Wenn die „normalen" Niveaus an dem Eingang zu dem Vergleicher
gemessen werden, erhält man -32dBV an der Rx-Seite und -37dBV an der Tx-Seite.
Es gibt eine Differenz von 5 dB.
Die Resultate zeigen, dass Rx für jegliches Signal >2,3 dB
oberhalb des Tx-Niveaus bevorzug wird. Die nominalen Niveaus zeigen jedoch, dass
das Niveau bei Rx bereits 5 dB höher ist als Tx.
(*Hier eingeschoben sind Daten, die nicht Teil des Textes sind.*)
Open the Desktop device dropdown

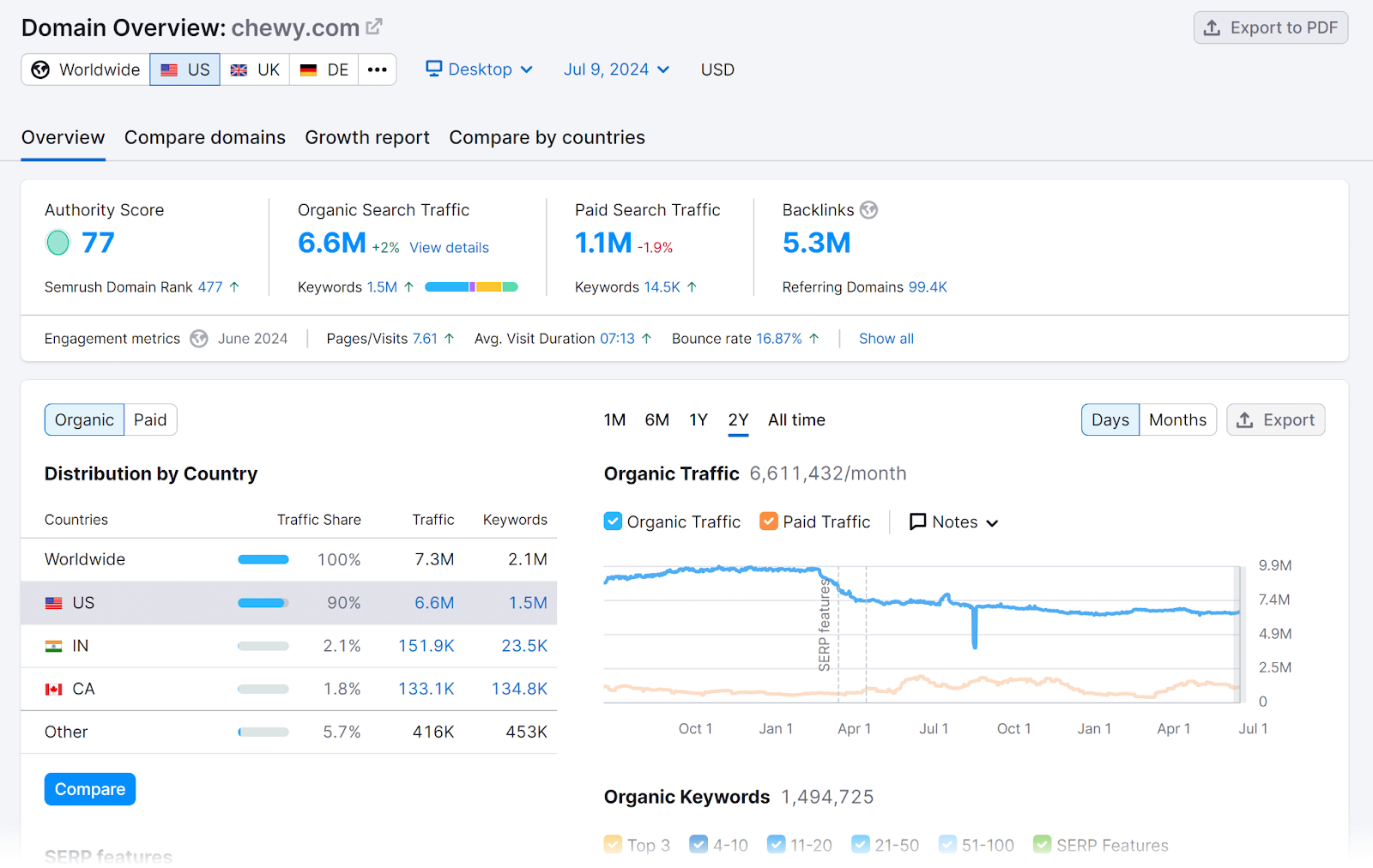[479, 69]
Daher tritt ein Umschalt-Schwellenwert
auf, wenn Rx um 2,7 dB über Tx liegt, wenn nominale, mittlere Sprachniveaus
vorliegen.
Diese Information kann verwendet werden, um eine Formel abzuleiten,
um den Widerstandswert auf der Grundlage der normalen, gemittelten Sprachniveaus
an den Eingängen zu dem Verstärker zu berechnen.
Rx – Tx – 20·log(Rrx/Rtx) = 2,7.
wobei:
- Rx
- = Niveau gemessen an dem Eingang zu der Rx-Seite eines Hybrid-Vergleichers (Pin
1)
- Tx
- = Niveau gemessen an dem Eingang zu der Tx-Seite des Hybrid-Vergleichers (Pin
6)
- Rrx
- = Widerstand am Eingang zu der Rx-Seite des Hybrid-Vergleichers (R120)
- Rtx
- = Widerstand am Eingang zu der Tx-Seite des Hybrid-Vergleichers (R128)
Wenn die Dämpfungseinrichtungsseite gemessen wird, wird der Widerstand
an der Rx-Seite von C1 auf 5k1 eingestellt, und die Tx-Seite wird auf 6k2 eingestellt.
Dies ergibt ein Verhältnis von 20·log(5,1/6,2) = -1,7 dB.
Wenn die „nominalen" Niveaus an dem Eingang zu dem Vergleicher
gemessen werden, erhält man -5,4dBV an der Rx-Seite und -42dBV an der Tx-Seite.
Es gibt eine Differenz von 36,6 dB.
Die Resultate zeigen, das Tx für jegliche Signale >1,7 dB
oberhalb des Rx-Niveaus bevorzugt wird. Die nominalen Niveaus zeigen jedoch, dass
das Niveau bei Rx um 36,6 dB höher ist als Tx. Daher tritt ein Umschalt-Schwellenwert
auf, wenn Tx um 34,9 dB über Rx liegt, wenn nominale, mittlere Sprachniveaus
vorliegen.
Diese Information kann verwendet werden, um eine Formel abzuleiten,
um die Widerstandswerte auf der Grundlage nominaler, mittlerer Sprachniveaus an
den Eingängen des Vergleichers zu verrechnen.
Tx – Rx – 20·log(Rx/Rrx) = 34,9
wobei:
- Rx
- = Niveau gemessen an dem Eingang zu der Rx-Seite des Hybrid-Vergeichers (Pin
22)
- Tx
- = Niveau gemessen an dem Eingang zu der Tx-Seite des Hybrid-Vergleichers (Pin
10
- Rrx
- = Widerstand an dem Eingang zu der Rx-Seite des Hybrid-Vergleichers (R131)
- Rtx
- = Widerstand an dem Eingang zu der Tx-Seite des Hybrid-Vergleichers (R125)
In der vorstehenden Untersuchung werden die Signale vor und nach dem
Lautsprecherverstärker abgenommen, und das auf der Rx-Seite gemessene Niveau
ist entsprechend einstellbar. Daher wird die Formel zu:
Tx – Rx – 20·log(Rtx/Rrx) = 34,9-21,5, oder
Tx – Rx – 20·log(Rtx/Rrx) = 13,4
wobei
- Rx
- = Niveau gemessen an dem Eingang zu der Rx-Seite des Hybrid-Vergleichers (Pin
22)
- Tx
- = Niveau gemessen an dem Eingang zu der Tx-Seite des Hybrid-Vergleichers (Pin
10)
- Rrx
- = Widerstand an dem Eingang zu der Rx-Seite des Hybrid-Vergleichers (R131)
- Rtx
- = Widerstand an dem Eingang zu der Tx-Seite des Hybrid-Vergleichers (R125)
Die vorstehende Offenbarung der bevorzugten Ausführungsbeispiele
der vorliegenden Erfindung wurde zu Zwecken der Darstellung und Beschreibung gegeben.
Sie soll nicht erschöpfend sein oder die Erfindung auf die genau offenbarten
Formen einschränken. Viele Variationen und Modifikationen der hier beschriebenen
Ausführungsbeispiele sind für einen Durchschnittsfachmann im Lichte der
vorstehenden Offenbarung ersichtlich. Der Schutzumfang der Erfindung soll nur durch
die beigefügten Ansprüche und durch ihre Äquivalente bestimmt sein.